## EXTRACTED TEXT
'''

WoozyG commented 7 years ago

Further, my working POI code now supports proper conditional evaluation logic for all types of Excel 2007+ (XLSX) rule types. The only logic left is the display-side treatment of things like color bars and icon sets, where the rule itself defines discrete value range buckets for partitioning all values.

I can demonstrate a working Vaadin Spreadsheet app that supports "top-10", "average", "duplicate/unique" rules, as well as dynamic conditional rules that change in response to user input :)

Peppe commented 7 years ago

Hi Greg! Thank you! Yes we'd love to get your ConditionalFormatter. Could you share it as a Pull Request? We could hold it in a separate branch until we have a patched version of POI.

As a side note POI matter, as I now have a channel open with you: Do you know if or when POI will get support for SUBTOTAL "ignores hidden values" functions? Recently the "includes hidden values" was added to POI but it throws an exception on the "ignore" ones, and we have some users requesting it.

'''

## OBJECTIVE A
Retype the entries running from the line that contains "Open Help for" through the line that contains "tap(674, 188)", starting at the first and ending at the second, with both lines included.
## OBJECTIVE B
Write what comes next in the forum thread about POI conditional formatting in Vaadin Spreadsheet, picking up after its last sentence.

## ROWS
'''

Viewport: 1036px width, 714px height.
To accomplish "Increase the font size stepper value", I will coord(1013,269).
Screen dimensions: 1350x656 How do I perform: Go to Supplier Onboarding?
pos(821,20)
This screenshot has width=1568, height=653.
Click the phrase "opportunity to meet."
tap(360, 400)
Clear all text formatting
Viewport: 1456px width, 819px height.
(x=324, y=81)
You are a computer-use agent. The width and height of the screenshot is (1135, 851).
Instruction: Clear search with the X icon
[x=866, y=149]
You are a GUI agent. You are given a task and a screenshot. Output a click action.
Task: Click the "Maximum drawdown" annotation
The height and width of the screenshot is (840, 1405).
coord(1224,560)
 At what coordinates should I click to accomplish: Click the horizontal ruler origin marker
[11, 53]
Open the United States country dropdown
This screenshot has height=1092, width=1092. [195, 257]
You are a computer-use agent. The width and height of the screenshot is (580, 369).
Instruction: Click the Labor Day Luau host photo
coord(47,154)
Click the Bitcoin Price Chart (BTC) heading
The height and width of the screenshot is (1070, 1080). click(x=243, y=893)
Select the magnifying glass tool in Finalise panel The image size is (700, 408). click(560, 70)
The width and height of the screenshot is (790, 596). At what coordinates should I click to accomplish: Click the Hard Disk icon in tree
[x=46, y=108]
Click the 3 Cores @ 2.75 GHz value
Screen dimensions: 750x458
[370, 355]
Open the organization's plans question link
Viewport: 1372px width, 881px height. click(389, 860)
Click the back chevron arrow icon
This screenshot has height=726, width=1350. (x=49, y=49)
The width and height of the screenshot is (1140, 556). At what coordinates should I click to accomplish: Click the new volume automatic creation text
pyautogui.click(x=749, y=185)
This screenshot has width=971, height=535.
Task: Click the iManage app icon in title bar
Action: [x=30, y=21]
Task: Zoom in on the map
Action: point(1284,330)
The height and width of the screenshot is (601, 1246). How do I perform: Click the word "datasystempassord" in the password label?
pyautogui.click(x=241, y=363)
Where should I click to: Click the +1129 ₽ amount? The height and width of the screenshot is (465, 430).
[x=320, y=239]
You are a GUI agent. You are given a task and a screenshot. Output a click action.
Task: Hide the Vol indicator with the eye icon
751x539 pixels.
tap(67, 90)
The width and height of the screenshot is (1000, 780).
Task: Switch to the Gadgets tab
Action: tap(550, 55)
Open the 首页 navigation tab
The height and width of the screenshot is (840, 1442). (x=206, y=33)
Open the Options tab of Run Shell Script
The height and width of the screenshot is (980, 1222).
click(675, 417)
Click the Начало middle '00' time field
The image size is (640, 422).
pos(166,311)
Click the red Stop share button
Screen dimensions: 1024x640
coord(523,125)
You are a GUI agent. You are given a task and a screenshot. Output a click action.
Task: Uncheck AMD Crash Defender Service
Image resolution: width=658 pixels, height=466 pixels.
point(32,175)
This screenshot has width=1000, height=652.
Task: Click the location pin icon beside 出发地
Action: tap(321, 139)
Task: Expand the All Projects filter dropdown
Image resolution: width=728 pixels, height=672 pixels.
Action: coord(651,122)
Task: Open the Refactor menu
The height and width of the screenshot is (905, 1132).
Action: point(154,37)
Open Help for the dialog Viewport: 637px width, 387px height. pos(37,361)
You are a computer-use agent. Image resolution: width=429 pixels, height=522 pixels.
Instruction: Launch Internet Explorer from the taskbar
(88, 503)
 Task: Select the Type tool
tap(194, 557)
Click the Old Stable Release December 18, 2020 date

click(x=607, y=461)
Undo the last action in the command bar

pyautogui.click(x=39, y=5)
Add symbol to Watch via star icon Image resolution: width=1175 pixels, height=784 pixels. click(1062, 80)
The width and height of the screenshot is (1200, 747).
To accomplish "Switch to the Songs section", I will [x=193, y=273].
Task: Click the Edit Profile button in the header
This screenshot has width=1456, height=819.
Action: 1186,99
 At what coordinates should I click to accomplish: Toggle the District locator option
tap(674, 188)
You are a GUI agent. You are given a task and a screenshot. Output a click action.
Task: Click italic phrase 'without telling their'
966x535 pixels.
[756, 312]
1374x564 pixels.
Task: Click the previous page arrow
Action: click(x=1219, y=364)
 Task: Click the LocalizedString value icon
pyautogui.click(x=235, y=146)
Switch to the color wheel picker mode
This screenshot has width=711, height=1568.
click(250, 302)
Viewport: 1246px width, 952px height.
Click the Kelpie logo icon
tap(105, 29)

'''

## EXERCISE OUTPUT A
Open Help for the dialog Viewport: 637px width, 387px height. pos(37,361)
You are a computer-use agent. Image resolution: width=429 pixels, height=522 pixels.
Instruction: Launch Internet Explorer from the taskbar
(88, 503)
 Task: Select the Type tool
tap(194, 557)
Click the Old Stable Release December 18, 2020 date

click(x=607, y=461)
Undo the last action in the command bar

pyautogui.click(x=39, y=5)
Add symbol to Watch via star icon Image resolution: width=1175 pixels, height=784 pixels. click(1062, 80)
The width and height of the screenshot is (1200, 747).
To accomplish "Switch to the Songs section", I will [x=193, y=273].
Task: Click the Edit Profile button in the header
This screenshot has width=1456, height=819.
Action: 1186,99
 At what coordinates should I click to accomplish: Toggle the District locator option
tap(674, 188)

## EXERCISE OUTPUT B
WoozyG commented 7 years ago

I'll ask the group about it. I'm fairly new as a committer, but I've been a power user for over a decade. I suspect the issue is figuring out which rows are filtered - that may not be in the file itself, or it likely would have been supported at the same time as the other ones. My fear is it may need a full implementation of filter evaluation logic.

However, since I've been deep into evaluation code, maybe it wouldn't be that hard to add. I think I could use it too, which means I may be able to spend day job time on it, like this stuff :)

I'll attach my ConditionalFormatter here after some clean-up and additional comments to explain the new POI APIs I'm working on.

WoozyG commented 7 years ago

Yep, I just dug into the source a bit. It will require similar work to evaluate filters dynamically. One big issue would be keeping the row "hidden" attributes in sync with filter evaluations as condition inputs change due to user actions. That's a big job, integrating with FormulaEvaluator to notice changes.

It will take some design discussion on the POI dev list, and will likely have quite a few impacts. Not sure I have the time for it, but I could help and offer coordination and code review if Vaadin wanted to donate some code.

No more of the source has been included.